Por vezes, na luta cotidiana, companheiros do PSTU expressam acordo político com nossas críticas ao PSOL e ao seu programa, fazendo parecer muitas vezes que as críticas que fazemos à política do PSTU na Frente de Esquerda são de caráter tático e não estratégico. Apoiada nisso, a direção desse partido tenta nos apresentar como sectários e tentam demonstrar a justeza de sua política no número de militantes do PSOL que conseguiram atrair [1].

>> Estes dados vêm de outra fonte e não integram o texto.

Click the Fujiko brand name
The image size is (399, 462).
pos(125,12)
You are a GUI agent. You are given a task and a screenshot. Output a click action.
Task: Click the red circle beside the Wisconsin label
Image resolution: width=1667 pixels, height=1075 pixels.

A política do PSTU com a Frente de Esquerda expressa mais do que uma “flexibilidade” tática na tentativa de ganhar militantes do PSOL e dialogar com a base eleitoral de Heloísa Helena. A política do PSTU é, em nossa opinião, a repetição da estratégia e da tática levantada pela esquerda trotskista durante mais de uma década no interior do PT, não apontando para superar as adaptações que o próprio PSTU admite ter cometido durante o “vendaval oportunista” na década de 90, que para nós teve sua origem bem antes, já na formação do PT, e antes ainda. Vejamos:

Elementos de balanço da esquerda petista e cutista

Na tradição do PT e da CUT, a esquerda trotskista podia fazer toda a luta política que quisesse internamente desde que a política para as massas (nos sindicatos, nas declarações públicas em momentos de crise, nas eleições) fosse definida pela burocracia lulista, pela igreja e pela intelectualidade pequeno-burguesa.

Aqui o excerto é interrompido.